▸ TASK PROMPT: Beginning with the line below that contains "august 11, 2026 (496, 2426)" and ending with the line that contains "job (726, 2147)", copy every line exactly. Copy nothing else.

[Dataset entries]
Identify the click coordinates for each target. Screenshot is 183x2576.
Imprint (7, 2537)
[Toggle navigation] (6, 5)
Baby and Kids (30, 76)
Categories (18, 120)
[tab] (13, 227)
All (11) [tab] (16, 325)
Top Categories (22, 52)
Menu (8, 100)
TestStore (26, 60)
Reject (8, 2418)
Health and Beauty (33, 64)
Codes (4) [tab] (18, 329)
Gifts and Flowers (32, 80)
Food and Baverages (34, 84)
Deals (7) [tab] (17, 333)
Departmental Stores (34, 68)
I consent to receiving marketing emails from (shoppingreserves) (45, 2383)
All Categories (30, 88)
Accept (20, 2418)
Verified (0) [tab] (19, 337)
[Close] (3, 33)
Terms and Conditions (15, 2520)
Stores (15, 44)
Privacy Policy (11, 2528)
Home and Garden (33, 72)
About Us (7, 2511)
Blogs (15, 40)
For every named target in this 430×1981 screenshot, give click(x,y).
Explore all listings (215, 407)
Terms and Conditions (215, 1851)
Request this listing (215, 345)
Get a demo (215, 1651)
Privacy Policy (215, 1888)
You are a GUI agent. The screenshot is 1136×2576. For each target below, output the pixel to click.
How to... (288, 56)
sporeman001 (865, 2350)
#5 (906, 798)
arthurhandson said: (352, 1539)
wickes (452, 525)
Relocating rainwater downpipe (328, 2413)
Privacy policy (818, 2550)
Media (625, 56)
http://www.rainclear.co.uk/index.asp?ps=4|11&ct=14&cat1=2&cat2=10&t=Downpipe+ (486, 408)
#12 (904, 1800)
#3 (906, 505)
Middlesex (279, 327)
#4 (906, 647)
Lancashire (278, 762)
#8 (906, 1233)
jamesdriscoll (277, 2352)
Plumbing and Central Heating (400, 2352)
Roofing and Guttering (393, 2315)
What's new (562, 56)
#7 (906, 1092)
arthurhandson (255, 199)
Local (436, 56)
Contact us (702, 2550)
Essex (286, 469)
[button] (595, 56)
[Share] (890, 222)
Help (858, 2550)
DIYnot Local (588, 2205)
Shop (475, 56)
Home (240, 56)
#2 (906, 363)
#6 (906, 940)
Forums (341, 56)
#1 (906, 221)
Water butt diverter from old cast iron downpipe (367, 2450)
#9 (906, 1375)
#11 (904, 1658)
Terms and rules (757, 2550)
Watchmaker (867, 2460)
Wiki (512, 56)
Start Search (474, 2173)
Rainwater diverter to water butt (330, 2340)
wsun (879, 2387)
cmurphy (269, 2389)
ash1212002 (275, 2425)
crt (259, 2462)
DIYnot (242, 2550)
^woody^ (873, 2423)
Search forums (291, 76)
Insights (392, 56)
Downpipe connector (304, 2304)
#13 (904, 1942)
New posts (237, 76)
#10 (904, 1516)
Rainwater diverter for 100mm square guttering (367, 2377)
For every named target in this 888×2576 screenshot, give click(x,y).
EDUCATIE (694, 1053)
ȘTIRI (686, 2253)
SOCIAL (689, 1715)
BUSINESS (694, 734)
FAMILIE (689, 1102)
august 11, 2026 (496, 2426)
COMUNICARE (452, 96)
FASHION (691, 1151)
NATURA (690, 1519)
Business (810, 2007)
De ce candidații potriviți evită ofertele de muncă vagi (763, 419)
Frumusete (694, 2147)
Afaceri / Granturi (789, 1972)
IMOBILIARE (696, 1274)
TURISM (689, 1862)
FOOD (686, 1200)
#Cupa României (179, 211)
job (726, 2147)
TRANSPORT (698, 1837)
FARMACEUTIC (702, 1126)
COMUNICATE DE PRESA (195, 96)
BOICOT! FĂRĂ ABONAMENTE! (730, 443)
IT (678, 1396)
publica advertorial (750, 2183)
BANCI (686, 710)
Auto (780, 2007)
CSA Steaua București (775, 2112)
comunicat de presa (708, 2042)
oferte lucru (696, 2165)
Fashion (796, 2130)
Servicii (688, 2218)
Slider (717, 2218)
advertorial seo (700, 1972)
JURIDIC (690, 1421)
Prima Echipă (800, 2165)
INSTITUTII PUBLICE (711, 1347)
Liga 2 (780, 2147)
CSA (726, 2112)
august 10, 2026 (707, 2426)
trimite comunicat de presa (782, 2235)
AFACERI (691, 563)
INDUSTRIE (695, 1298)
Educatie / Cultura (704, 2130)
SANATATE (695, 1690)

▸ ANSWER BELOW:
august 11, 2026 (496, 2426)
COMUNICARE (452, 96)
FASHION (691, 1151)
NATURA (690, 1519)
Business (810, 2007)
De ce candidații potriviți evită ofertele de muncă vagi (763, 419)
Frumusete (694, 2147)
Afaceri / Granturi (789, 1972)
IMOBILIARE (696, 1274)
TURISM (689, 1862)
FOOD (686, 1200)
#Cupa României (179, 211)
job (726, 2147)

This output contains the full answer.